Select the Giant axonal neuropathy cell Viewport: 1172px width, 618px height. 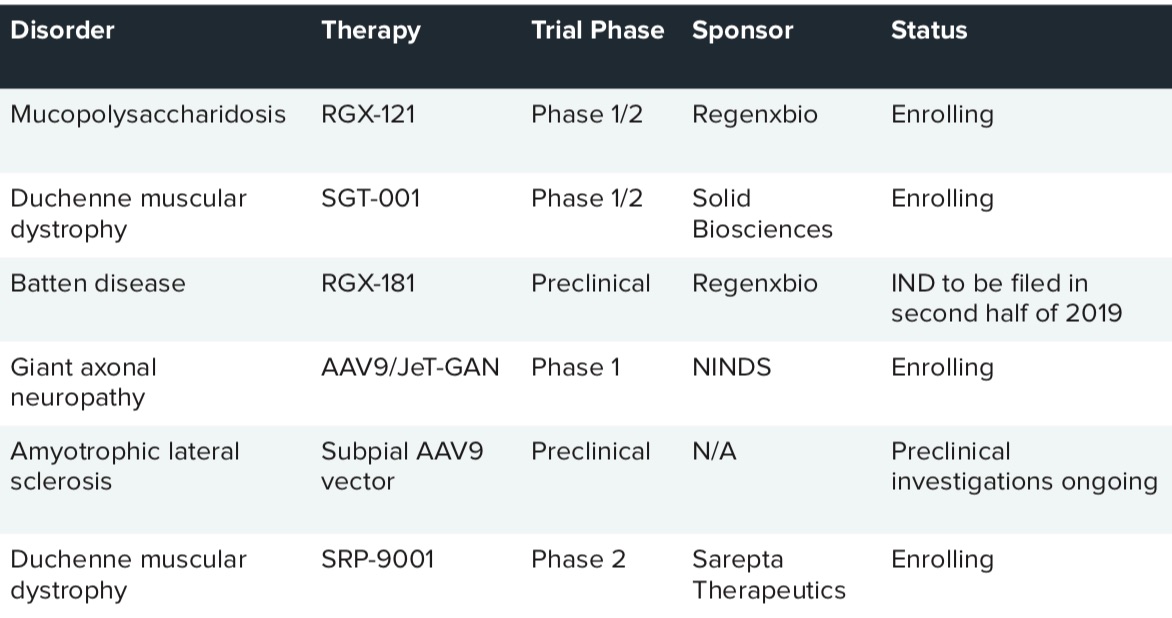click(84, 383)
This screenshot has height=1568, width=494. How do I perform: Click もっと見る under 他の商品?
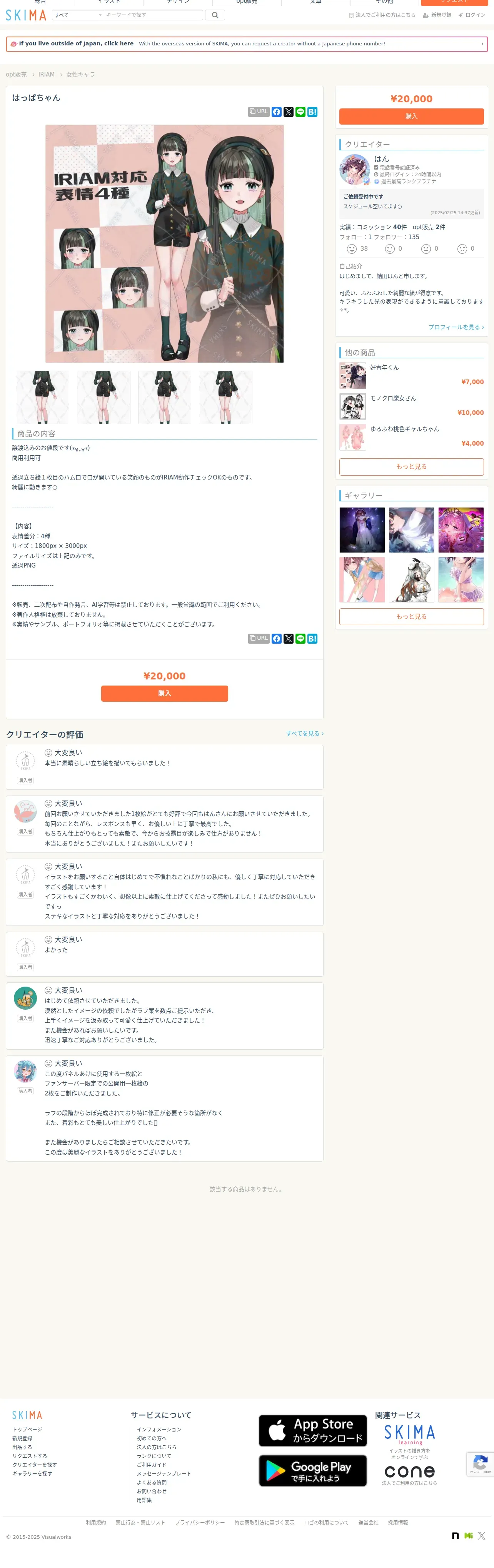click(x=411, y=467)
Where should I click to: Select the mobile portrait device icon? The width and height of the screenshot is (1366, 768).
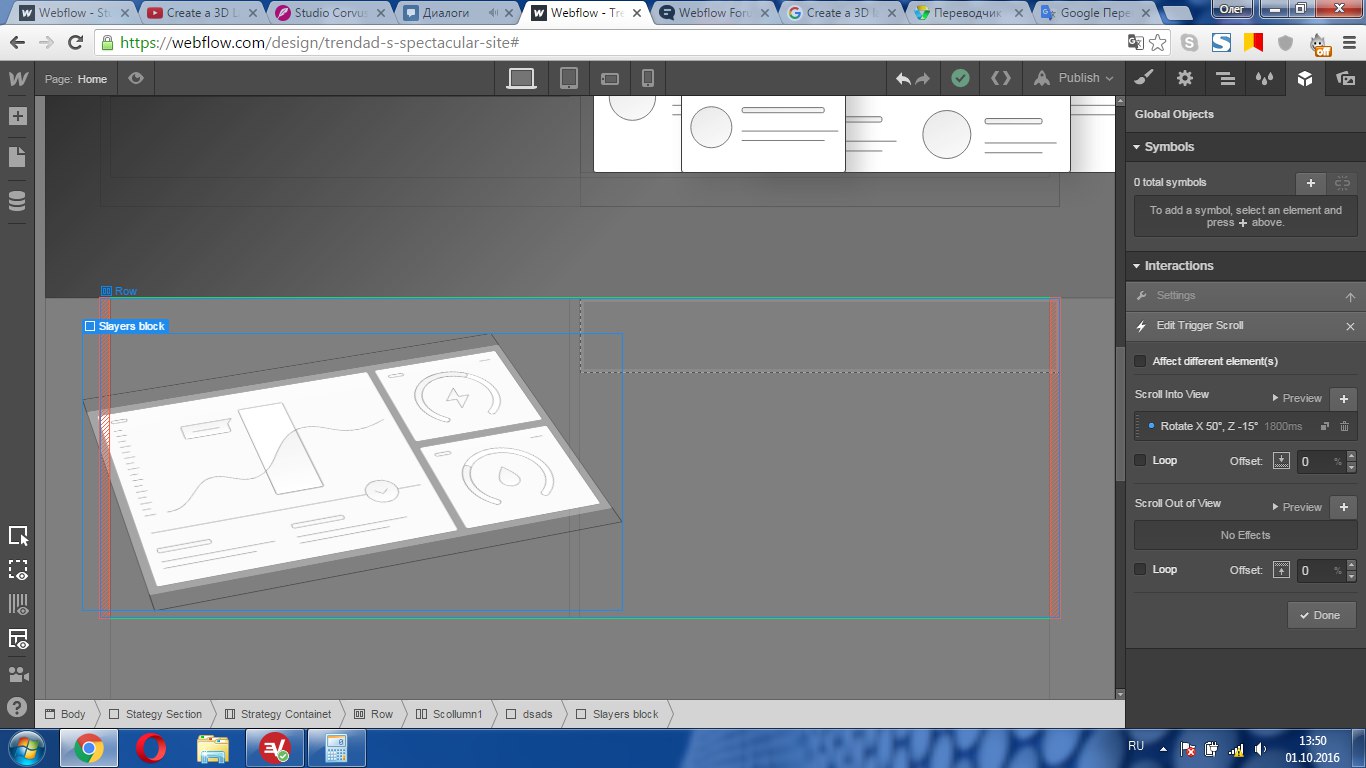click(647, 78)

• **The problem**:
Write out the listing from the line containing "This screenshot has" through the end of the listing exactly, with both ends included, and leave out the pictures.

• **Full output**:
This screenshot has height=1568, width=494. How do I perform: Click もっと見る under 他の商品?
click(x=411, y=467)
Where should I click to: Select the mobile portrait device icon? The width and height of the screenshot is (1366, 768).
click(647, 78)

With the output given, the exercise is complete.